This survey adopted a combination of qualitative and quantitative approach. For the quantitative component, a representative household survey powered by IYCF indicators was conducted and was followed up by qualitative data collection; in depth interviews with traditional leaders, health facility in- charge, lead mothers, lead fathers and local nutrition focal points. Focus group discussions were conducted with caregivers of children, members of mother to mother support group (MTMSG), members of father to father support groups and community nutrition mobilizers (CNMs).

2.1 Study location and Population The survey was conducted in four targeted LGAs (Jere, Konduga, Mafa, & Maiduguri) in Borno State, these are the locations where SCI OFDA or FFP funded interventions are being implemented. The survey covered all accessible settlements in the targeted LGA. Based on the context of the humanitarian situation in Borno, the population group considered for the household’s survey are the following;

━ Host community: This group of the population are either returnees or host communities. Population estimates from the Polio Vaccination Tracking System (VTS) [2] were used to estimate the population of this group. ━ Internal Displaced Persons (IDPs): This group of the population includes all aborigines and settlers that are confined to defined IDPs camps or live in host communities. IDP population in the survey area was obtained from IOM DTM [3].

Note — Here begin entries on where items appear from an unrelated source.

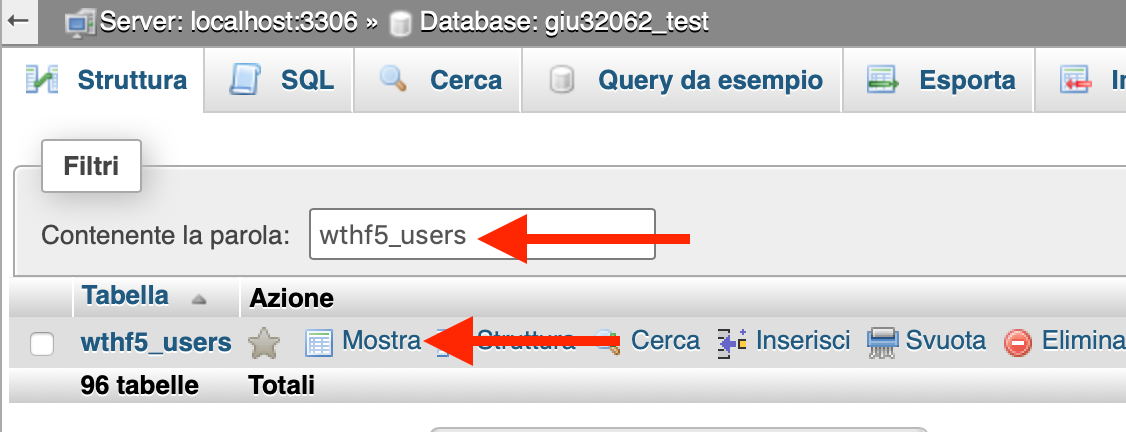Go to Query da esempio tab
The height and width of the screenshot is (432, 1126).
[682, 80]
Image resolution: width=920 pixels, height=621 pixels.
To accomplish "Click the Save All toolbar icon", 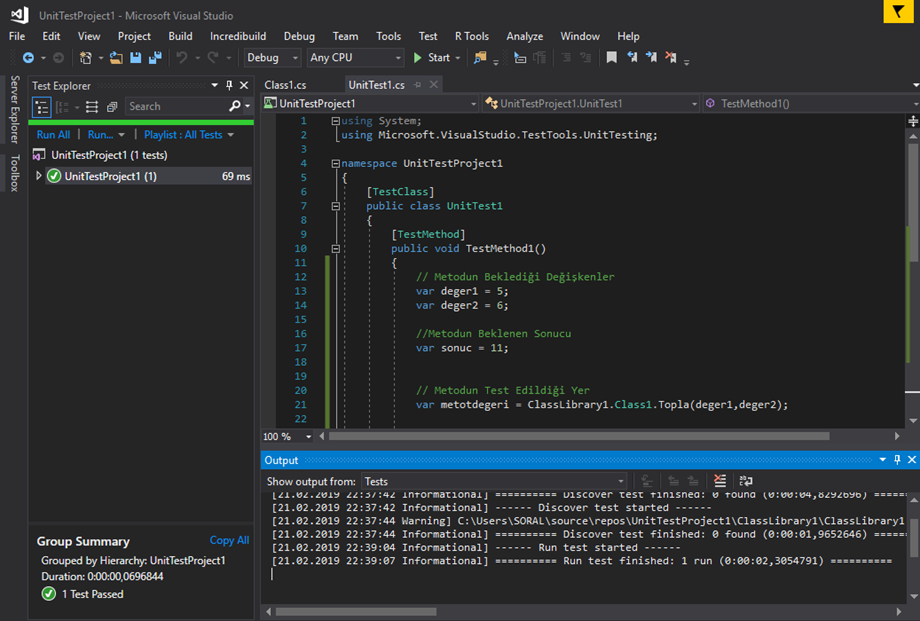I will click(155, 58).
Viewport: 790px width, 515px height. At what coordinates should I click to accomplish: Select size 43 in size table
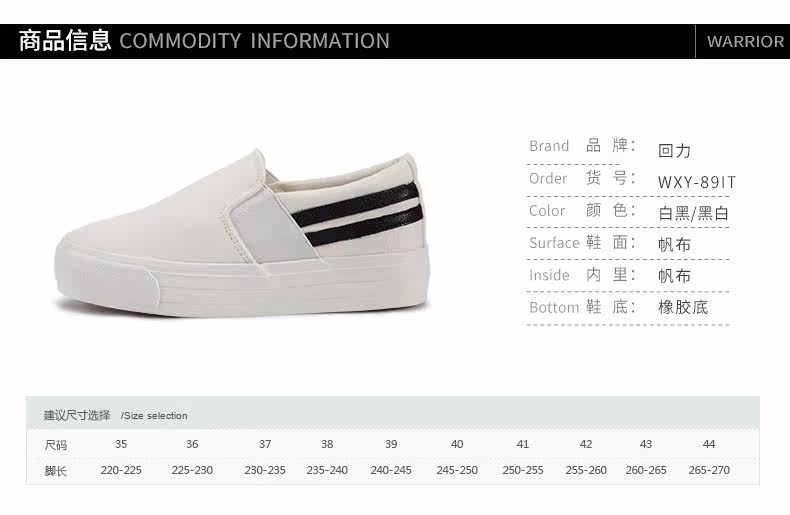click(x=646, y=444)
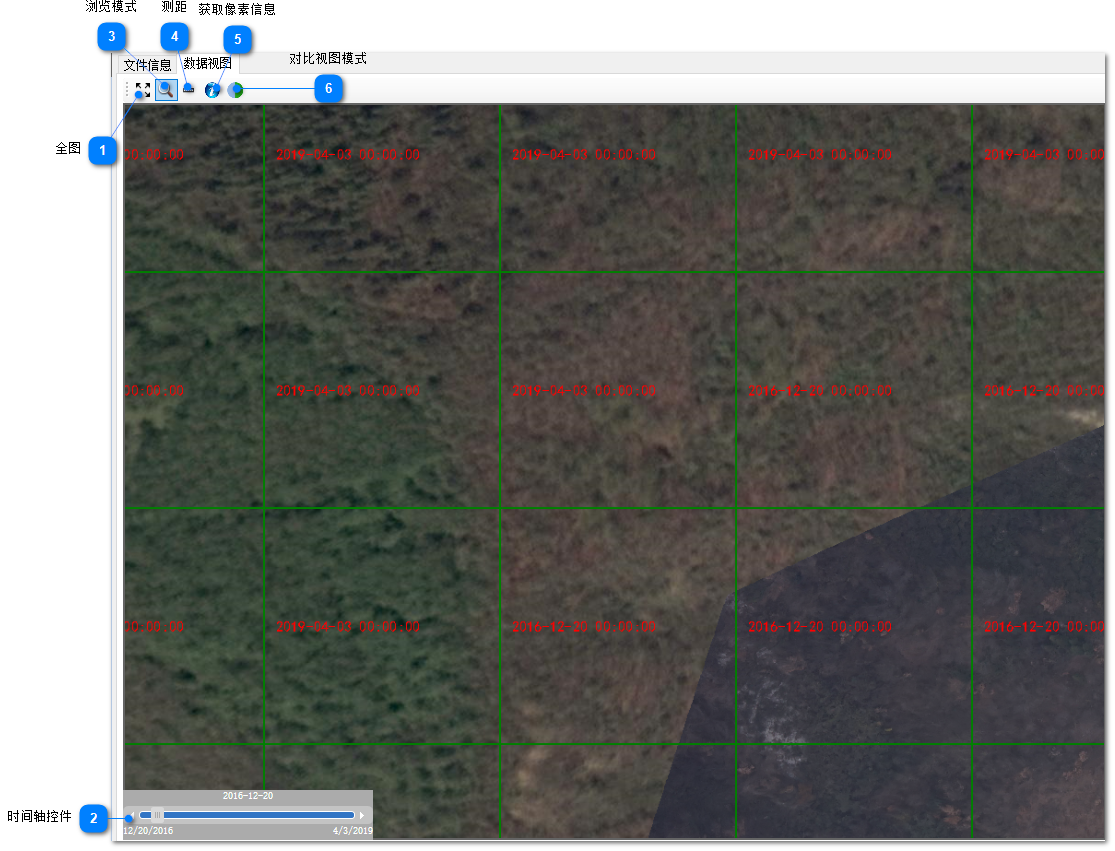Advance the time slider with right arrow
This screenshot has height=851, width=1115.
click(x=362, y=815)
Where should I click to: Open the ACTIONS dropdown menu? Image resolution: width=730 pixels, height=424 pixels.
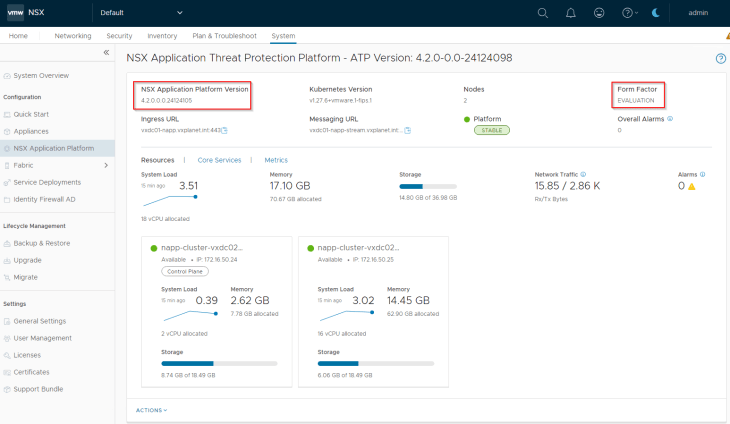(152, 410)
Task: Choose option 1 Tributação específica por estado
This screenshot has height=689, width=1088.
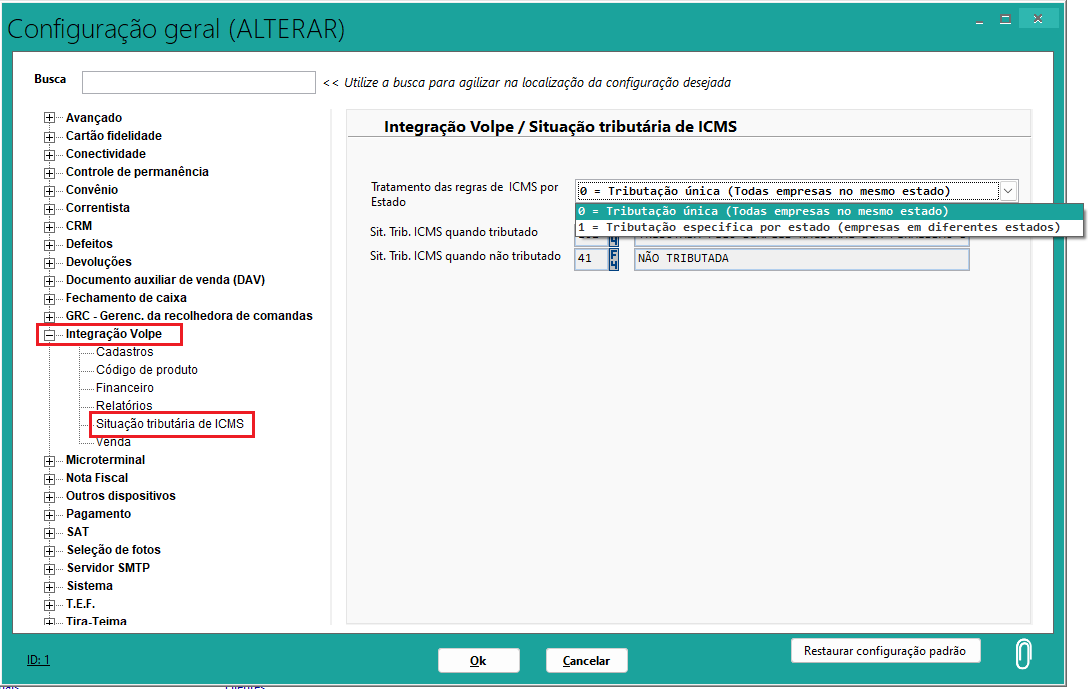Action: [817, 227]
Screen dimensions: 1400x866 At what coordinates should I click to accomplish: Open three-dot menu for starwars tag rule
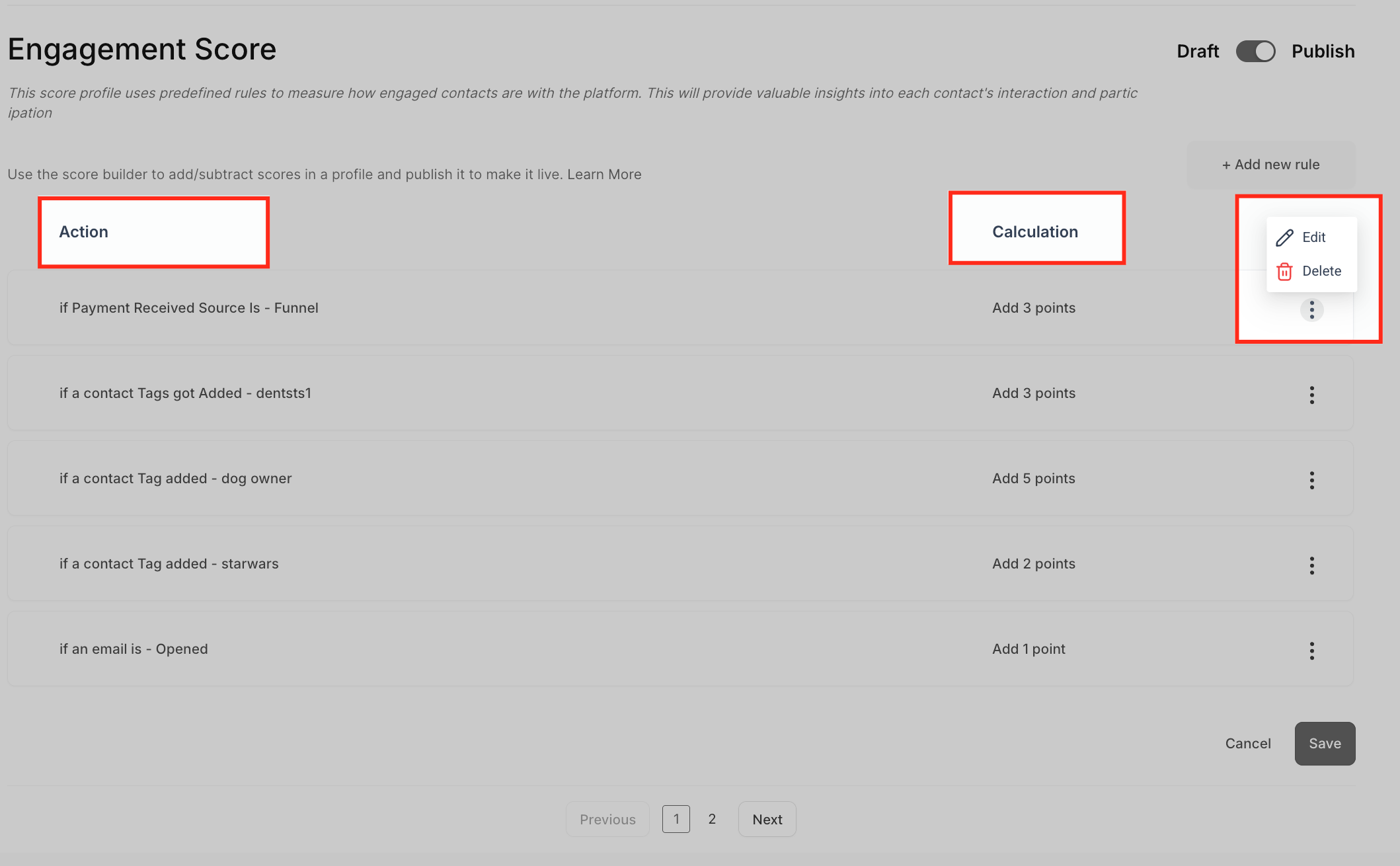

Vaccination Tracking System population estimate is filtered through the Borno polio master list of settlement (MLoS), the process generates a list of accessible settlements along with their respective population estimates, combining this with IOM DTM data the population of the surveyed area is estimated as follows;

Then the population of children aged 0-23 months living in the survey area is estimated by multiplying the total population of the area by 0.08 (studies show that children aged 0-23 months are about 8% of the population in the southern hemisphere. [4]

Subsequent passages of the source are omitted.